Alerted by a passerby, a 14-year-old boy dials 911 to report a possible chimney fire in his house. Fire crews are dispatched, but the boy’s mother calls back to report that she does not want the fire department to respond. She is informed that crews are already enroute. When personnel arrive at the scene, the mother meets the firefighters outside and reports that the fire is out. She says there is no need for them to enter her house and asks them to leave.
Firefighters do not often stop and think about issues like property rights and owner’s consent when responding to a structure fire. The right to enter is taken for granted, without much consideration for the legal niceties of landowner rights and personal privacy. Yet for other types of emergencies, firefighters are ever mindful of people’s rights. Take a medical emergency, for instance. One of the first things EMS personnel learn is that a person has a right to decline aid against medical advice.
Can a homeowner whose house is on fire refuse to let the fire department put out the fire? Can a homeowner with a smoke condition, or even an alarm sounding, stop firefighters at the door and prevent them from entering to investigate? And can a homeowner who initially asked for the fire department to respond because of a concern then demand that the fire department leave before firefighters believe the situation has been stabilized properly?
These questions arose following an incident in Orange County, NY, on Feb. 15, 2011, when a woman was upset because firefighters entered and would not leave her house. According to a March 12 article in the Times Herald-Record, Lisa Boyle’s 14-year-old son called 911 because he thought there was a chimney fire. The woman tried unsuccessfully to cancel the call, and then when firefighters from the Slate Hill Volunteer Fire Department arrived, she asked them to leave. The firefighters dutifully refused and remained in the house for the next hour investigating. Boyle referred to it as an “occupation” of her home and attended a fire district board meeting to express her frustration. She brought a local reporter with her to be sure her concerns were covered by the media.

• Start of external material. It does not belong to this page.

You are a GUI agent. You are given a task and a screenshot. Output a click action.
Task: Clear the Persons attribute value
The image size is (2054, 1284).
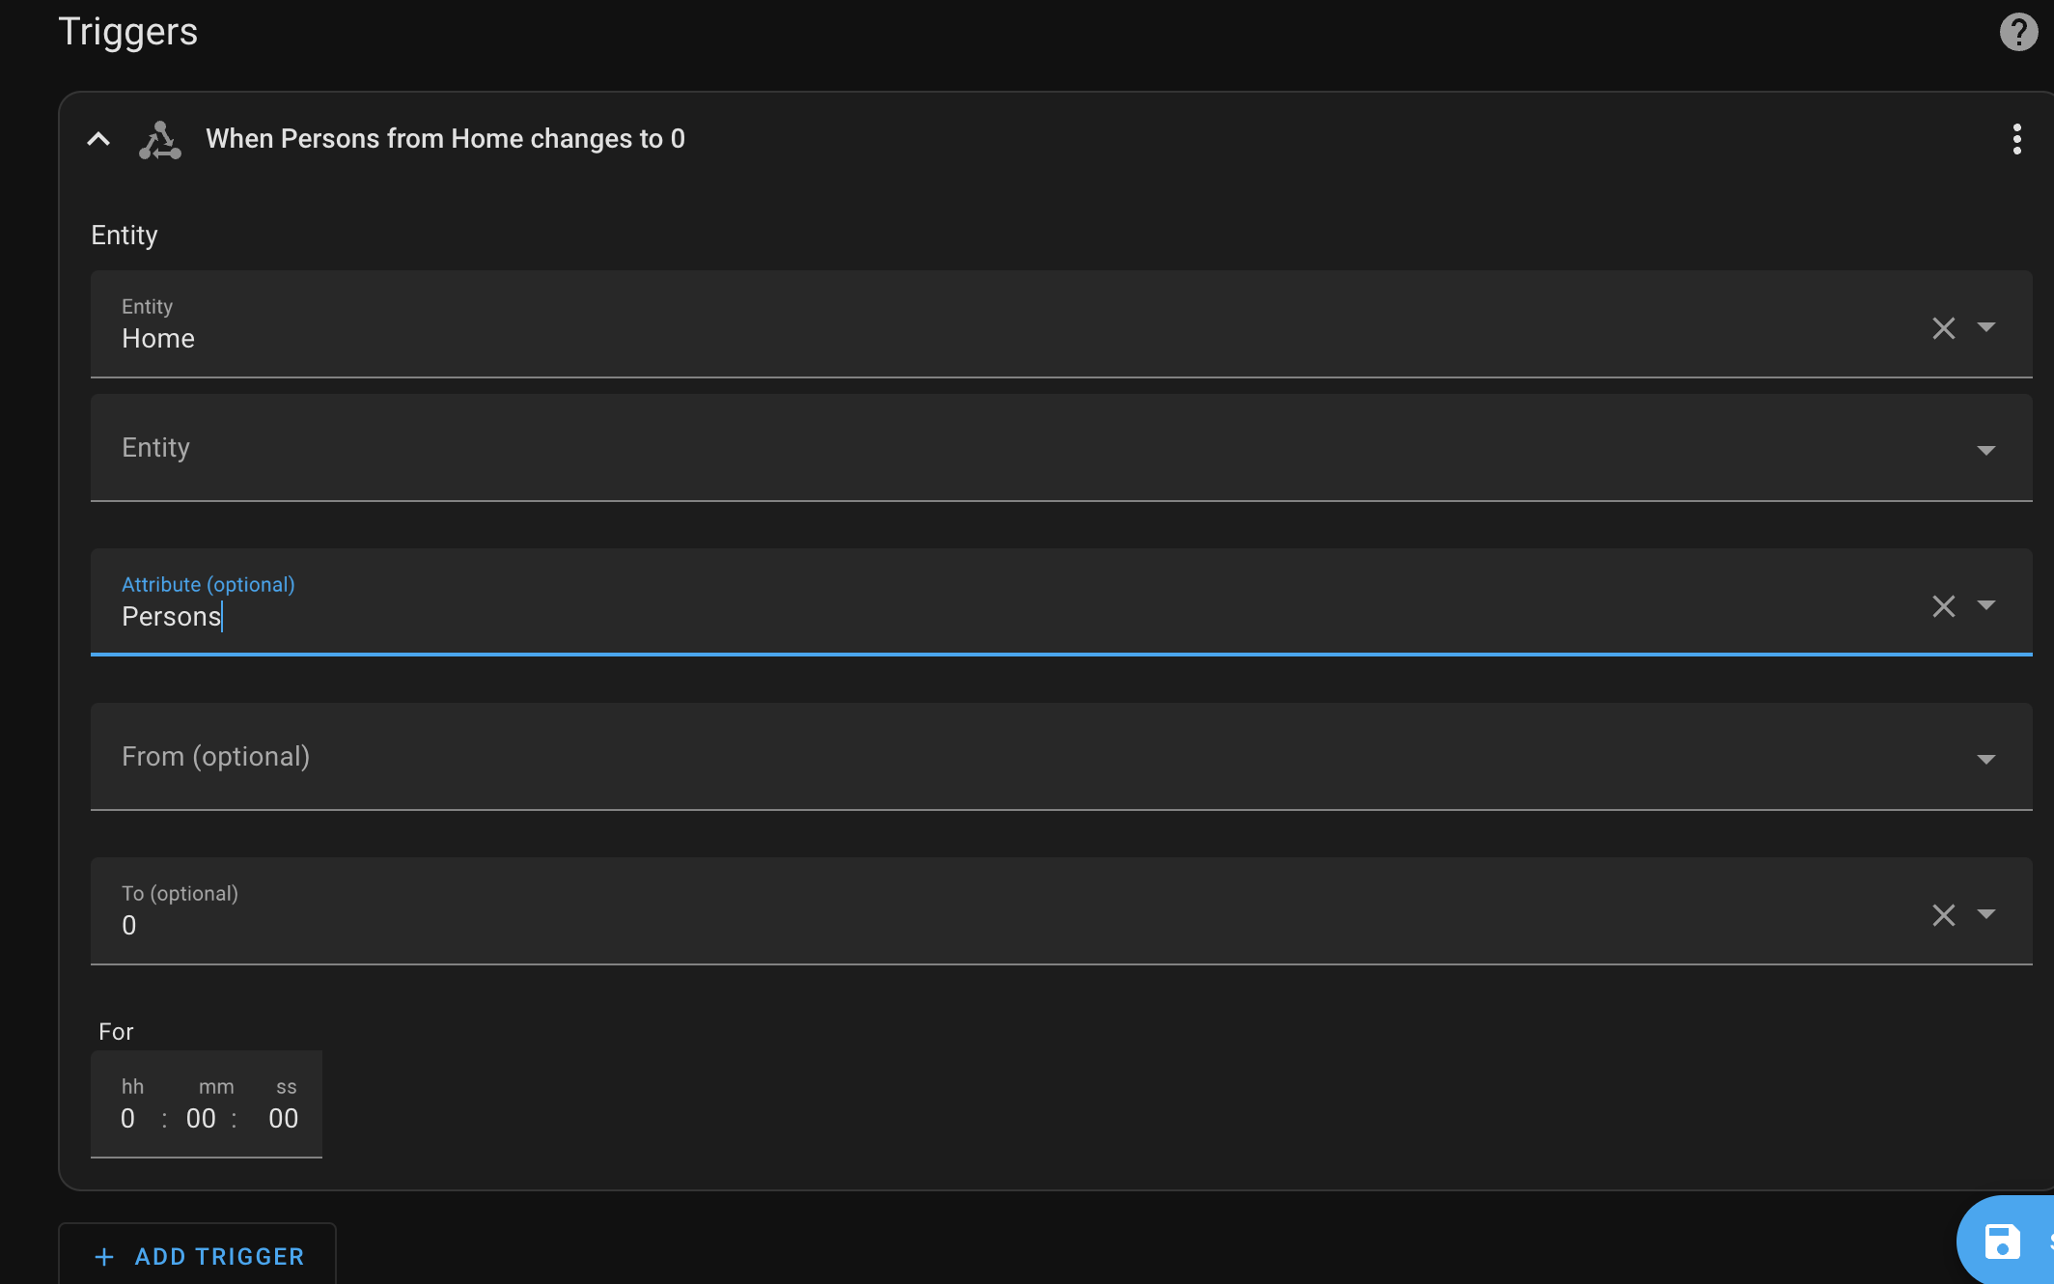pos(1943,606)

At the board meeting, the fire district’s attorney, Shawn O’Connor, gave the fire department’s side of the argument: “We have to respond and we have to make sure there’s no fire and no threat…You didn’t know whether there was a fire in your house or not until they checked.” O’Connor also made reference to the possible liability the department could incur if there had been a fire and firefighters had not been diligent in investigating the initial report. Boyle is reported to have left the meeting unsettled about the entire situation, but acknowledged she could be wrong in her perspective. The facts of the case offer us the opportunity to explore the scope of a fire department’s legal duty and authority.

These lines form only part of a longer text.